Tre personaggi più uno: Eddi, sei anni, un prodigio che ha la vocazione della corsa. La madre di Eddi, un donnone volgare con un linguaggio da adolescente, autoritaria e rigida, allenatrice e agente di Eddi. Lorenzo Braghi, detto Enzo, giornalista di prima linea, gravemente malato di tivù-verità. Il personaggio aggiunto è il padre di Eddi, assente e muto, uno che di tanto in tanto compare dietro un'asse da stiro, poi scompare, ma che si rivela molto utile al fatidico "colpo di scena" finale. (Non dico di più per non togliervi la sorpresa.) Enzo Braghi vuole a tutti i costi portare Eddi nella sua trasmissione, così comincia a dargli una caccia spietata. Intanto Eddi si allena duramente. Tra corse e piegamenti non ha il tempo di accorgersi del mondo, figuriamoci di Braghi. Eddi ha un solo desiderio, farsi negro come il suo idolo, e con l'aiuto della madre e del forno di casa... La madre, in guerra con chiunque tenti di avvicinarsi al suo piccolo supercorridore, spara bestemmie e colpi di fucile (che vanno a segno), fino a quando non si ritrova nel letto... Qui non ci sono perdenti è un girotondo impazzito dove chi cade si risolleva e chi è impallinato non muore, dove un bambino rimane un bambino per sempre, a costo di dissolversi nel fragore di due immensi funghi atomici.
Maria Abbrescia


Paolo Ferrari
Anomalia Subsonica
+ cd inedito, Giunti, 17,50 euro

Il sottotitolo a questo volume è "la biografia ufficiale", e quindi non si tratta del solito instant book o del fotoalbum per i fans. È proprio la biografia raccontata dai Subsonica stessi, intervistati da Paolo Ferrari, noto giornalista musicale torinese, che nel libro sembra lasci la parola ai subsonici. In realtà gli interventi sono rimontati con criterio sia cronologico che soggettivo: ogni componente dice la sua rispetto a produzioni discografiche, vita on the road, rapporti con gli altri componenti, vita personale. Il libro è ben scritto e scorre velocemente. Non è un facile manuale di autoesaltazione ma neanche un pignolo diario dei gusti personali e dei vizi da rockstars. Dal racconto traspare un gruppo serio, organizzato, con grandi capacità di pianificazione e di gestione del rapporto col successo e con lo show-business.
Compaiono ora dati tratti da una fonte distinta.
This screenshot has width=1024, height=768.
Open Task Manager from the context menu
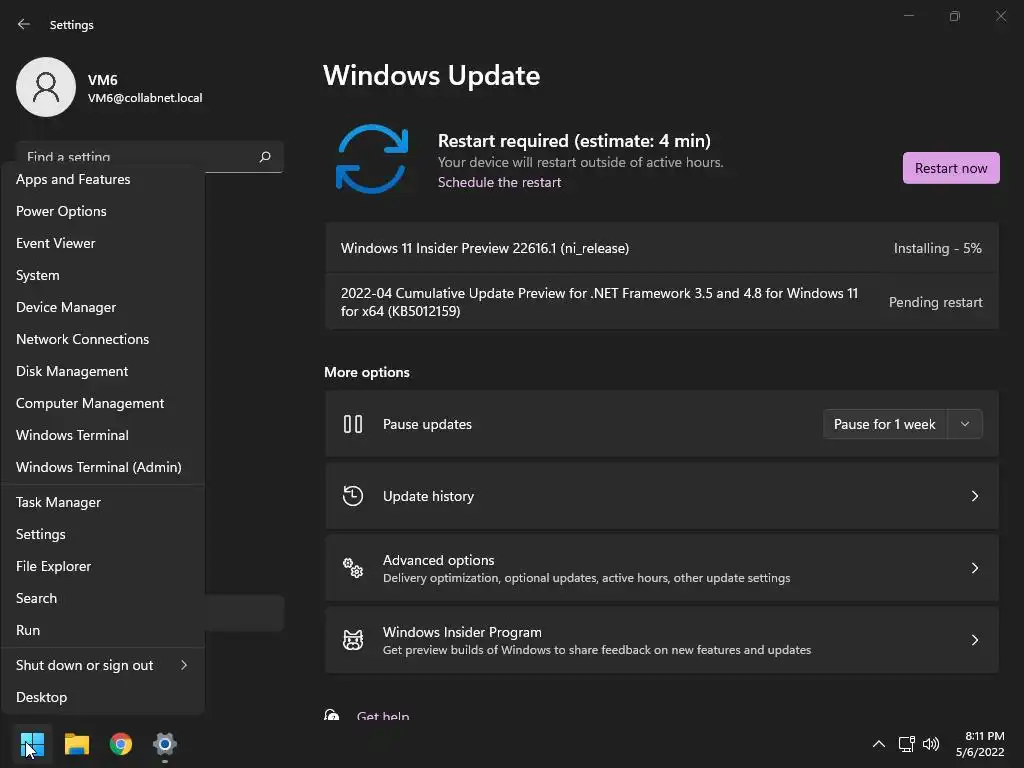(x=58, y=502)
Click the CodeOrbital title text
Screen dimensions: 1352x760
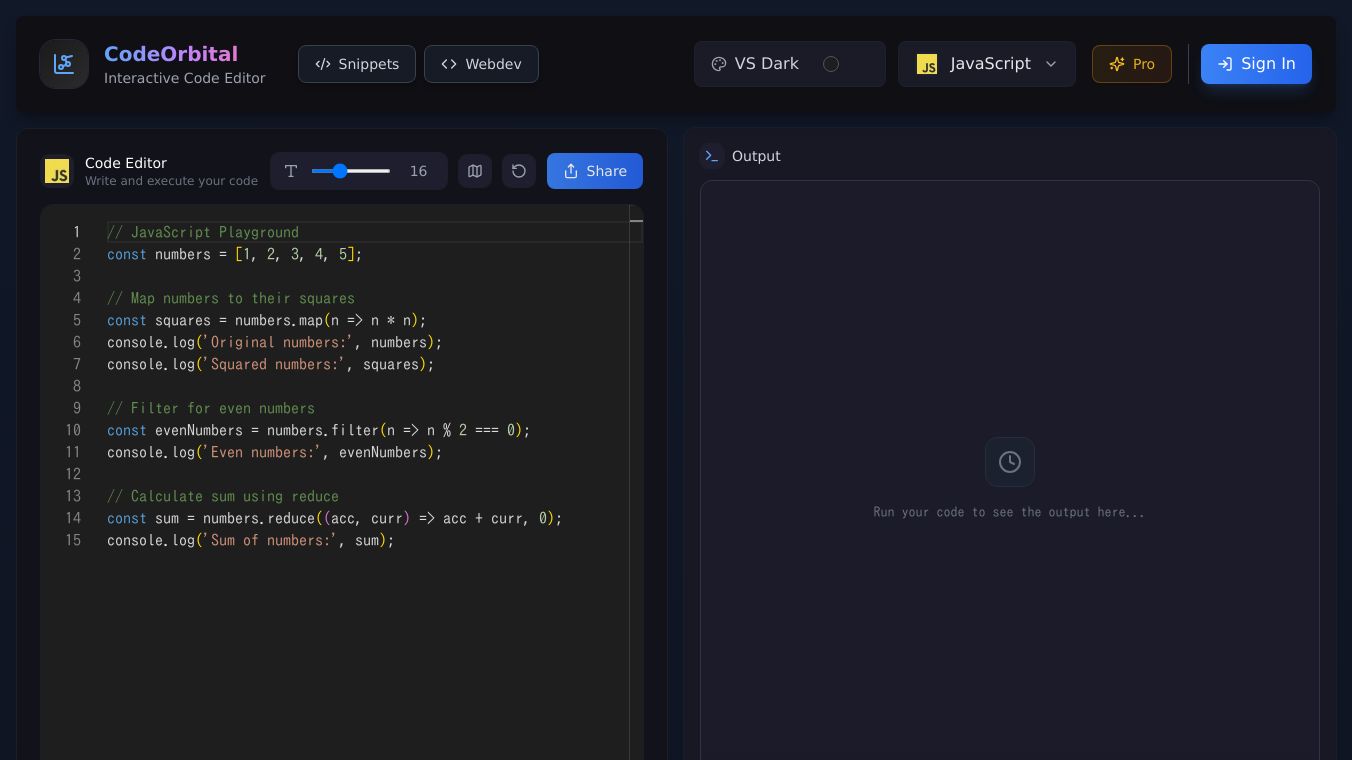(x=171, y=54)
Il racconto di una vera band, fra aneddoti e momenti di autoanalisi, con i naturali alti e bassi, i cambi di formazione, l'evoluzione sempre in crescendo verso l'affermazione definitiva che li consacra come uno dei gruppi di punta della nuova musica italiana. Un gruppo moderno, sempre attento all'evoluzione della scena musicale internazionale e all'imporsi dell'elettronica e della club culture nei gusti del grande pubblico: ecco, l'intelligenza dei Subsonica è stata quella di non avere falsi pudori ad utilizzare stilemi tipici del mondo della dance e di essere aperti a contaminazioni provenienti non solo da musicisti tout-cour, ma anche dal mondo dei dj, dei film del momento, delle tecnologie digitali e delle tendenze giovanili. Leggendo risulta evidente che l'obbiettivo è sempre stato quello di raggiungere il successo professionale senza negarsi al mondo commerciale, ma sempre selezionando accuratamente gli ambiti e le situazioni. Un'intelligente miscela di impegno sociale e innovazione artistica: il risultato è sotto gli occhi di tutti. Il libro contiene anche alcune belle foto in bianco e nero e a colori oltre ad un cd allegato, con 4 inediti, che non rappresentano il classico stile Subsonica, ma fanno da corollario alla loro discografia, soprattutto per chi ce l'ha completa.